> _PAGE_:

How to Raycast in Unity

Introduction

If you’re developing a game in Unity, with an enemy and another player in the game, would you like to set a trigger for the enemy to carry out an action once it sights the player? In general, have you ever wanted to find out all the objects that a certain object can see in a Unity environment? Raycasting can be used to solve this.

What is Raycasting?

Raycasting in Unity is a Physics function applied to a GameObject by sending out a ray from the GameObject to a given direction. It is done by importing already-built Physics functions into a C# script and adding the script as a GameObject’s component. Raycasting in Unity could either return the first game object hit by the ray or all the objects that are hit by the ray projected in the given direction. However, it only returns objects with colliders (not set as triggers) attached to the objects; therefore, to get complete results, all assets and prefabs in the environment need collider components. You can add a collider to an object in the environment, by viewing the object in the Inspector, clicking on Add component, and selecting a collider. A box collider is the simplest collider to add to objects and you can add this for raycasting purposes, as shown in the image below.

In this article, I will explain raycasting in Unity, mention some applications of this technique, the differences between the different raycasting functions available (Linecast vs. Raycast vs. RaycastAll), different ways to raycast, as well as a walkthrough of this in a demo Unity project.

Applications of raycasting in Unity

As mentioned in the introduction paragraph, raycasting in Unity is used to check for detection/line of sight between two objects in an environment. Alternatively, raycasting can also be used to find the height of a plane or a position in the environment. This could be done by raycasting directly below the object from an extremely far height and returning the height (y-value) of the point at which the ray intersects the plane underneath. While this is not a very common application of raycasting, it is very helpful in computing the elevation or depth of a position in an environment.

Unity project 

For this article, I set up a Unity project, which can be found on my Github, to demonstrate raycasting. I created an empty project and then imported the free Simplepoly City Low Poly asset. This asset is a collection of low poly assets for creating city-based games like buildings, trucks, buses, cars, roads, street lights, road signs, trees, bushes, rocks, and grass among other objects.

I added a light gray-colored sphere GameObject to the asset, as seen in the scene image of the environment below, with a camera component. This is the GameObject that I will add the raycast script to.

Physics.Raycast()

The first raycasting function from Unity that I will cover in this article is Physics.Raycast(). This function takes in the source position, the direction to cast the ray to, a variable to save the object that might be hit by the ray, additional constraints like the maximum distance for the ray to extend out to, and a layer mask. This layer mask is used to exclude or only include certain objects in the ray casting. For example, if you want to get the first object in the line of sight from a certain vantage point that is not a road sign, you can use the layer mask variable to exclude road signs from the ray cast. This is an optional parameter to be used only if you need it and I discuss this further in a subsequent section.

> _STATED TASK_: Reproduce the passage of the Unity raycasting page starting with "I added a light" and going on through "raycast script to.".

> _SOURCE DATA_:
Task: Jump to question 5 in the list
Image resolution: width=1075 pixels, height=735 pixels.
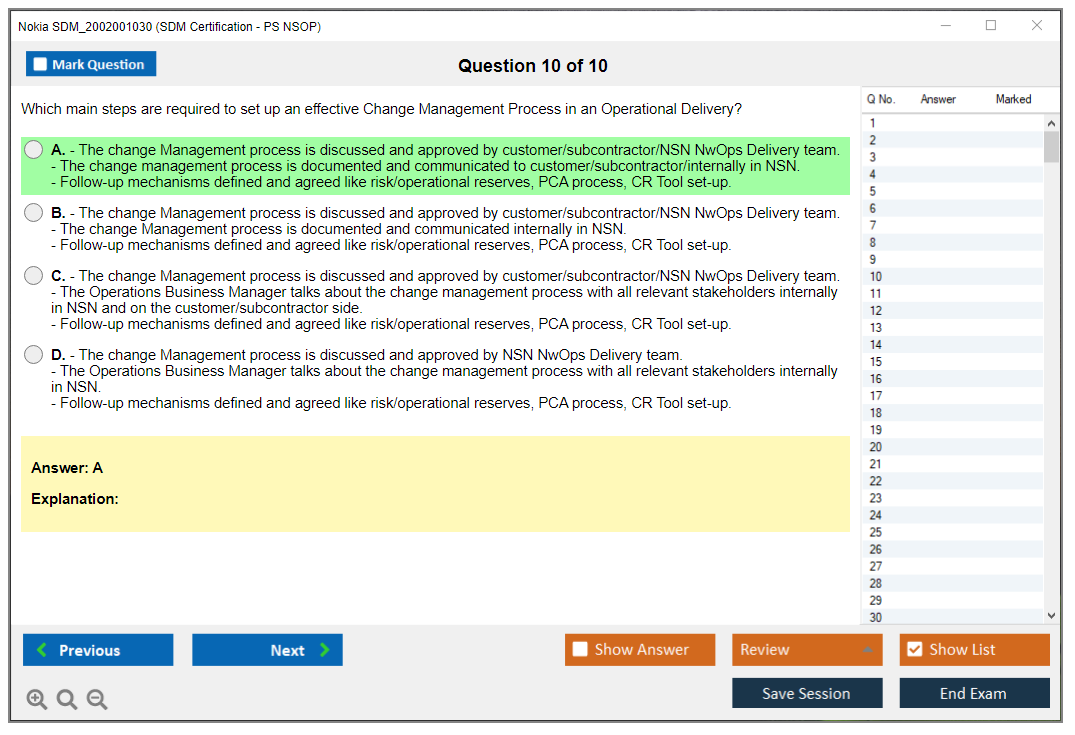Action: pyautogui.click(x=873, y=191)
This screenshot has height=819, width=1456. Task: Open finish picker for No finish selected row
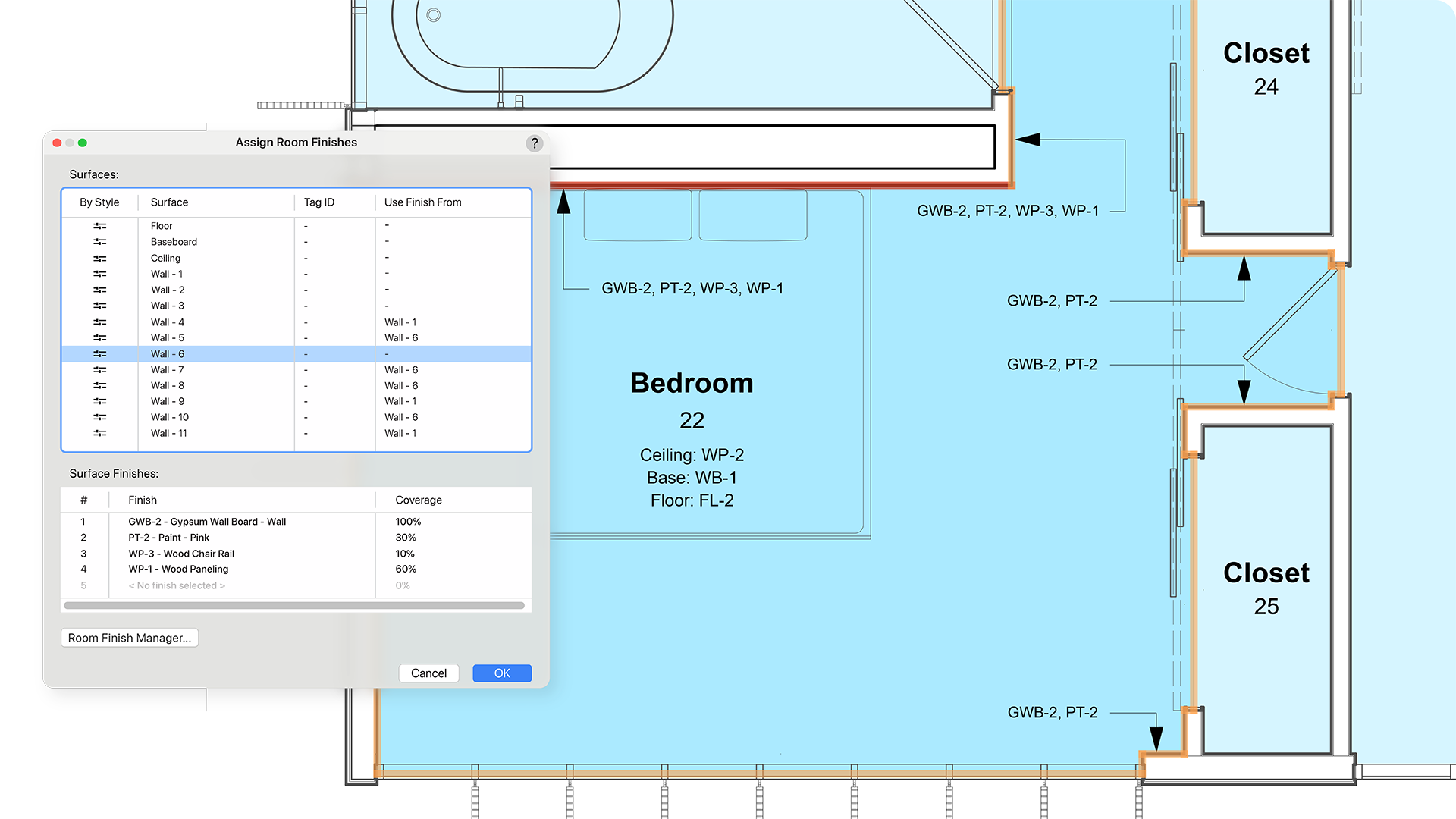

> _ANSWER_:
I added a light gray-colored sphere GameObject to the asset, as seen in the scene image of the environment below, with a camera component. This is the GameObject that I will add the raycast script to.